How do you block all 34 and 35.x.x.x ip addresses?
This is my blocked ip list
34.72.231.162/16 35.184.226.77/16 35.193.93.106/16 35.226.75.68/16 34.133.26.245/16 34.138.234.38/16 35.227.153.91/16 35.238.253.231/16 35.196.148.15/16 35.192.66.49/16 34.105.56.69/16 34.105.116.190/16 34.74.44.165/16 34.105.56.69/16 35.188.11.56/16 34.83.161.2/16 34.123.109.20/16 34.82.3.252/16 34.134.29.223/16 34.135.119.188/16
Thank's for the update @fabiodidonna !
@KU4SD
/16 it will block from 34.72.0.0 to 34.72.255.254
/8 it will block everything from 34.0.0.0 to 34.255.255.254
you can copy my list and go to admin panel Network and there you have IP address blacklist... just paste my list but don't reboot kiwi server or Beagle because you will lose this list!

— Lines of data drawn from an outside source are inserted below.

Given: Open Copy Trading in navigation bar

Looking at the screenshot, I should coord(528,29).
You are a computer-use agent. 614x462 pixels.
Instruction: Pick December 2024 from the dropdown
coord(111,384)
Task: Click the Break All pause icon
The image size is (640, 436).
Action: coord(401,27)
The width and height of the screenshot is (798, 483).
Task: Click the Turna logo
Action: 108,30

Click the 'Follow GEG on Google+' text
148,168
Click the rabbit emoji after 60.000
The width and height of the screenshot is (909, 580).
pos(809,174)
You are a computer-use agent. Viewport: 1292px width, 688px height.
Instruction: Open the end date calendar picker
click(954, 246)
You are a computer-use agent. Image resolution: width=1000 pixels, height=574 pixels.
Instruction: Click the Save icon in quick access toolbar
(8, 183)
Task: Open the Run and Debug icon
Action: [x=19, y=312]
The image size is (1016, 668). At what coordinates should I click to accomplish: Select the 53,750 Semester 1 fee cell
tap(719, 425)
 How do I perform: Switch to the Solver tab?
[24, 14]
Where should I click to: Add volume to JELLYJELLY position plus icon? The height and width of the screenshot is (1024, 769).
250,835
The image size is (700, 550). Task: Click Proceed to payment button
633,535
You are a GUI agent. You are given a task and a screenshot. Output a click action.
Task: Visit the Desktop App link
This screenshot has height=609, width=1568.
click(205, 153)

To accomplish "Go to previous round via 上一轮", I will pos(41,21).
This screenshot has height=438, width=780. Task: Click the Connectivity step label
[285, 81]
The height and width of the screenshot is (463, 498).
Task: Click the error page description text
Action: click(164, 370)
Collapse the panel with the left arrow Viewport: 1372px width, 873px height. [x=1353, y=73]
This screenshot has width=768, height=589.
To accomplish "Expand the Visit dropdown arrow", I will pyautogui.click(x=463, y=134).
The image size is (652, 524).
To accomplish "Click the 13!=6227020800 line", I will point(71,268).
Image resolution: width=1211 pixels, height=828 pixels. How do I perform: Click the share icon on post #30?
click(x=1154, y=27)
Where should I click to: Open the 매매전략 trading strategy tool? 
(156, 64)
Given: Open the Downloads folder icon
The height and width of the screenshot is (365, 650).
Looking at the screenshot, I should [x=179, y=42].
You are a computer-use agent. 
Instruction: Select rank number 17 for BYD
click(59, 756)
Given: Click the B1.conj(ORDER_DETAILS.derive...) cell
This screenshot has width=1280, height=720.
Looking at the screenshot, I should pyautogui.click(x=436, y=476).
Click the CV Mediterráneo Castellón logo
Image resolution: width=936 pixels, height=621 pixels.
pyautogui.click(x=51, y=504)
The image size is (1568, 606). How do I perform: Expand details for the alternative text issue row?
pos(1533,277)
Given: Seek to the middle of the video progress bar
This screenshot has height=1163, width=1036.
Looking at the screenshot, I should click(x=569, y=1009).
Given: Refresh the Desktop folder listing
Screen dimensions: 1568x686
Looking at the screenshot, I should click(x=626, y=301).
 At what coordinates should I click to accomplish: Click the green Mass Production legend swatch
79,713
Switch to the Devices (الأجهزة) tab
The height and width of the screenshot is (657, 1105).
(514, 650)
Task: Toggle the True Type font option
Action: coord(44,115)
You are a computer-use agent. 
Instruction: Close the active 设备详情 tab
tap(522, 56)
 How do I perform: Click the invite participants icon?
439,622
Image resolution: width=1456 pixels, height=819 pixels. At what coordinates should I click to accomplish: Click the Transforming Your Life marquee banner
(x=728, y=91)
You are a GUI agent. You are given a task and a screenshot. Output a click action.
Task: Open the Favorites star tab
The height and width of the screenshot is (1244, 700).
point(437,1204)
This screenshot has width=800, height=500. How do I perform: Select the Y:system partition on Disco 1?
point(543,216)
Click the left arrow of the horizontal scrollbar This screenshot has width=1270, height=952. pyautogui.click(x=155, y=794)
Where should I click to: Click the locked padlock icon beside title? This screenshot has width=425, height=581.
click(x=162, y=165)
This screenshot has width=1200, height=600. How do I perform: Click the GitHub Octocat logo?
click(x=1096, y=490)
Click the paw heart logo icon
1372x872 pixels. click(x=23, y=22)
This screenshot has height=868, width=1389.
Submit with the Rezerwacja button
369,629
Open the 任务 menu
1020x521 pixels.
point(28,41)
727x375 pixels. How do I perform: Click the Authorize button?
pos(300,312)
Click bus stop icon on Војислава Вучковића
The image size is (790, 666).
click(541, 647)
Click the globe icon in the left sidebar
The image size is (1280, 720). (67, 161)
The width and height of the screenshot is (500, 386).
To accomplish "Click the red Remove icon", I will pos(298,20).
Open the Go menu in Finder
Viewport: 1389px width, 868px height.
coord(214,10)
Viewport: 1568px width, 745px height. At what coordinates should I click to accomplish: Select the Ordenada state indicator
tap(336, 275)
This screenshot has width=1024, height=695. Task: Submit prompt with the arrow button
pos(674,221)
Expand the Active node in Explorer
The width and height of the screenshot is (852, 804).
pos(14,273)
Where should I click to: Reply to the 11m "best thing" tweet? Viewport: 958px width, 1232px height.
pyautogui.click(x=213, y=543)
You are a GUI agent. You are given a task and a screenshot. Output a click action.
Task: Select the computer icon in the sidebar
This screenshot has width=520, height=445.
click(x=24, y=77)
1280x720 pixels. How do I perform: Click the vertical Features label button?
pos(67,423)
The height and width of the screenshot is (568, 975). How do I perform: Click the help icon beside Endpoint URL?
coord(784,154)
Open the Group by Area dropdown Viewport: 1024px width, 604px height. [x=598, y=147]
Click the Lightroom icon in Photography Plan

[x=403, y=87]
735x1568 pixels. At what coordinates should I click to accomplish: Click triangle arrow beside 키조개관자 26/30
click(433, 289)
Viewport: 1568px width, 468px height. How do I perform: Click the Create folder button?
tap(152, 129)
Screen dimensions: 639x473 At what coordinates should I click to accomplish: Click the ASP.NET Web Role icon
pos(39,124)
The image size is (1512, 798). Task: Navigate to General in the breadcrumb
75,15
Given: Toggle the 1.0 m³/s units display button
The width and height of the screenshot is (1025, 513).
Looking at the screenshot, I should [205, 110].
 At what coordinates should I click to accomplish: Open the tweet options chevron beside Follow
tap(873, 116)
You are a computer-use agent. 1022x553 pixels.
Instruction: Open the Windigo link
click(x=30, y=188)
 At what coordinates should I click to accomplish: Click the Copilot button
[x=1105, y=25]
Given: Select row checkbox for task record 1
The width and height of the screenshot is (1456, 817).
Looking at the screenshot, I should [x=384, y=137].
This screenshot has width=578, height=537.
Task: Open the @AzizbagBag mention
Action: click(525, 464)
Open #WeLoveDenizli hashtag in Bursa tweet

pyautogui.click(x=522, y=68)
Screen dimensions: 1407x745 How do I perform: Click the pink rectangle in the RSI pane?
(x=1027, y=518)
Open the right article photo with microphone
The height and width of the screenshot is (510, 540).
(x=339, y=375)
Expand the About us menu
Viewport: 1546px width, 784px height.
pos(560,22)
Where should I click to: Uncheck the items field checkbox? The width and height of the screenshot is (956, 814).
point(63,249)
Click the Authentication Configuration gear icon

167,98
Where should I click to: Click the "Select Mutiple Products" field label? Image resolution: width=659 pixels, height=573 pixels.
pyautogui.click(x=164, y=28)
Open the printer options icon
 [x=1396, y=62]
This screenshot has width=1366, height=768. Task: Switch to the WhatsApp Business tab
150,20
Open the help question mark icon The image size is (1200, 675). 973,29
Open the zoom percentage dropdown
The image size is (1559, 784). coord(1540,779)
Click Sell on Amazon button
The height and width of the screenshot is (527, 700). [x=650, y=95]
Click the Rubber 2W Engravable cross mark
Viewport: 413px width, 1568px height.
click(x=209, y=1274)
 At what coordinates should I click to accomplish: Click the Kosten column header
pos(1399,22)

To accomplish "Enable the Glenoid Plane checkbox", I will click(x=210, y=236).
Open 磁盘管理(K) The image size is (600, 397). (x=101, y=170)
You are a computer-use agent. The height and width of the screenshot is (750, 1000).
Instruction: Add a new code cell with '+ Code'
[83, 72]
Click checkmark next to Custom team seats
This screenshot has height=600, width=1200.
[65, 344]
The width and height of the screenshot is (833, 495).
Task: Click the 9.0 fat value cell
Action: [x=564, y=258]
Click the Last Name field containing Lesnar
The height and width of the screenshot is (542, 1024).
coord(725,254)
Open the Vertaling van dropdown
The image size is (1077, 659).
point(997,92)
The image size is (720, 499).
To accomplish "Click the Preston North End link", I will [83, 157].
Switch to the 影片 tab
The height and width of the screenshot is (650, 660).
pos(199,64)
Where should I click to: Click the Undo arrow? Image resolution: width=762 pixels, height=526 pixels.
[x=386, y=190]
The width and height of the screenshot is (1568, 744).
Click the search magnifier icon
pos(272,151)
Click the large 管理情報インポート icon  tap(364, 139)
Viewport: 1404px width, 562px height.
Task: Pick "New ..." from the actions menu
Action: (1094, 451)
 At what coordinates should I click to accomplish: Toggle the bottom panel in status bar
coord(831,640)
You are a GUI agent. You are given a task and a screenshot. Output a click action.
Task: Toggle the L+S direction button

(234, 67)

All our KiWi's at Weston are being hit too.
We have temporarily taken them off until we can blacklist the offenders.
I am not able to access my KIWI since it is at a different location, but I will blacklist 34 and 35 this afternoon. Has anyone tried this and has this proven to be an effective corrective action?
Addeds at my blacklist:
35.193.93.106/32 35.226.75.68/32 34.133.26.245/32 34.138.234.38/32 35.227.153.91/32 35.238.253.231/32 35.196.148.15/32 35.192.66.49/32 34.105.56.69/32 34.105.116.190/32 34.74.44.165/32 35.188.11.56/32 34.83.161.2/32 34.123.109.20/32 34.82.3.252/32 34.134.29.223/32 35.184.226.77/32 34.138.64.141/32 34.132.101.52/32 34.121.145.207/32
I ended up adding 34.0.0.0/8 35.0.0.0/8 to the blocked list on all KiwiSDRs hosted here.
Guys... if you manual blacklist ip's disable Daily restart from Admin panel - Control - Daily restart set to NO!
Too early to tell if effective yet, but I have implemented the block on my four Kiwis. I'm looking at it being a brute force obstacle until the issue gets identified/resolved.
Until we receive an software update this is the only way to block this attack, if they change the ip class we will be affected again!
Hello to all. I have included all the blacklist you posted here, but my KiwiSDR still keeps restarting every 10 minutes o so... is there a way to block as stated a large range of IPs in order to avoid looking for any single IP that offends an causes the KiwiSDR to restart? I mean, is the final solution to put just 34.0.0.0/8 35.0.0.0/8 and nothing else?
I know just enough linux to be dangerous to myself, and I really don't know how to parse the user.log very well. In looking at logs, I cannot tell if an ip element added after rebooting is working. Also, I am seeing suspicious activity from China and Russia in the form of:
"(no identity)" 139.198.178.150 incomplete connection kicked
Can anyone tell me about these incomplete kicked connections?
So far I've run about 30 minutes without a reboot, having added a blacklist for ip class 34 and 35. This seems like a game of whack-a-mole and I may just have to shut down.
We have added 34.0.0.0/8 and 35.0.0.0/8 just to be on the safe side until a better fix is found.
Mine is working for more than 3 hours and is ok with ip's blacklisted!
... but don't reboot kiwi server or Beagle because you will lose this list!
Guys... if you manual blacklist ip's disable Daily restart from Admin panel - Control - Daily restart set to NO!
Neither of these statements is correct. If you make a change in the "IP address blacklist" field on the admin page, network tab, it will be stored in the configuration and persist across restarts. Only clicking the "Download" button will overwrite any manual changes you have made to the field.
It seems that the problems come from these IP groups assigned to Google. So in the blacklist just add these addresses only (without blocking all 34.xxx.xxx.xxx and 35.xxx.xxx.xxx addresses).
34.64.0.0/10 34.128.0.0/10
35.184.0.0/13 35.192.0.0/12 35.240.0.0/13 35.224.0.0/12 35.208.0.0/12
So far, almost 2 hrs without restarts...
I was seeing SYN flood warnings on my router from those addresses earlier. Seems to have slowed down now and no new warnings for several hours.